To do: Only one stretch of the data below is wanted: the lines starting at the one with "Тепловое оборудование (105, 284)" and ending at the one with "[Логотип Индустрия Общепита] (118, 99)", both included, given again exactly.

Data to examine Start Marker

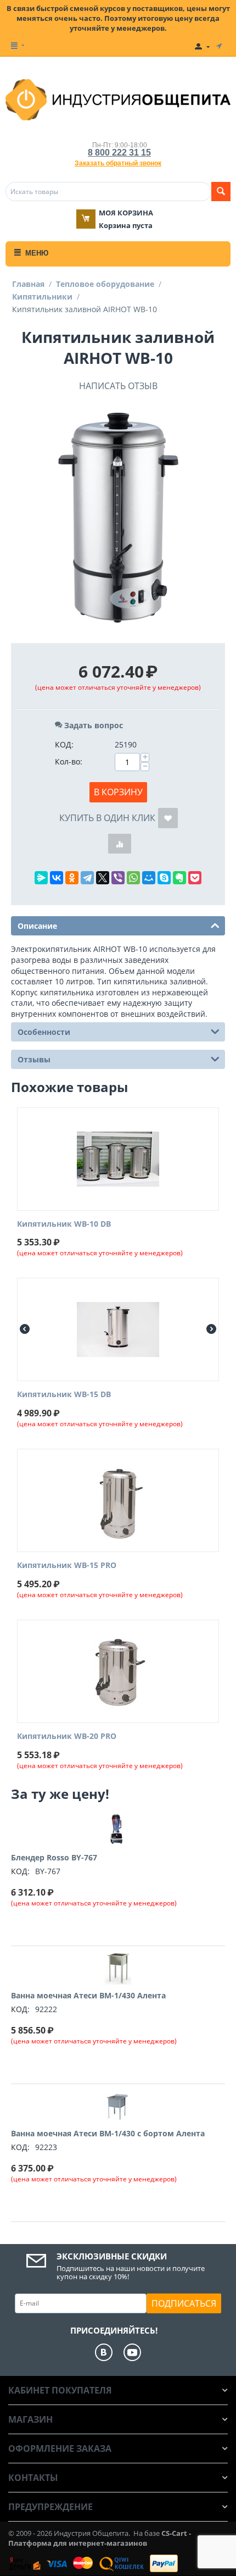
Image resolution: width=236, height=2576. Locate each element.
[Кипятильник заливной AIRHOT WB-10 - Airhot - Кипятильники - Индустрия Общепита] (118, 519)
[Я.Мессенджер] (41, 877)
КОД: (64, 744)
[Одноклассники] (71, 877)
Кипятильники (42, 296)
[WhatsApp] (133, 877)
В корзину (118, 792)
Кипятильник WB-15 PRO (66, 1565)
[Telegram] (87, 877)
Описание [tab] (37, 926)
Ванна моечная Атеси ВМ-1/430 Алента (88, 1995)
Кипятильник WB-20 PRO (66, 1736)
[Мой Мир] (148, 877)
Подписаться (183, 2303)
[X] (102, 877)
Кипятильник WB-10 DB (64, 1224)
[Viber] (118, 877)
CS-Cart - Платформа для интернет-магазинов (99, 2538)
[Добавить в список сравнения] (119, 844)
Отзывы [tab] (34, 1059)
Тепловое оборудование (105, 284)
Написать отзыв (118, 386)
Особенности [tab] (44, 1032)
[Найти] (221, 191)
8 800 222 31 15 (119, 152)
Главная (28, 284)
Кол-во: (68, 761)
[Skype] (164, 877)
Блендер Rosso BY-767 (54, 1857)
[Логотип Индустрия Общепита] (118, 99)
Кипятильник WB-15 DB (64, 1394)
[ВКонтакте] (56, 877)
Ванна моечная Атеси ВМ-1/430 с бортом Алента (108, 2133)
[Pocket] (194, 877)
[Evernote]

Data to examine End Marker

Task output:
Тепловое оборудование (105, 284)
Написать отзыв (118, 386)
Особенности [tab] (44, 1032)
[Найти] (221, 191)
8 800 222 31 15 (119, 152)
Главная (28, 284)
Кол-во: (68, 761)
[Skype] (164, 877)
Блендер Rosso BY-767 (54, 1857)
[Логотип Индустрия Общепита] (118, 99)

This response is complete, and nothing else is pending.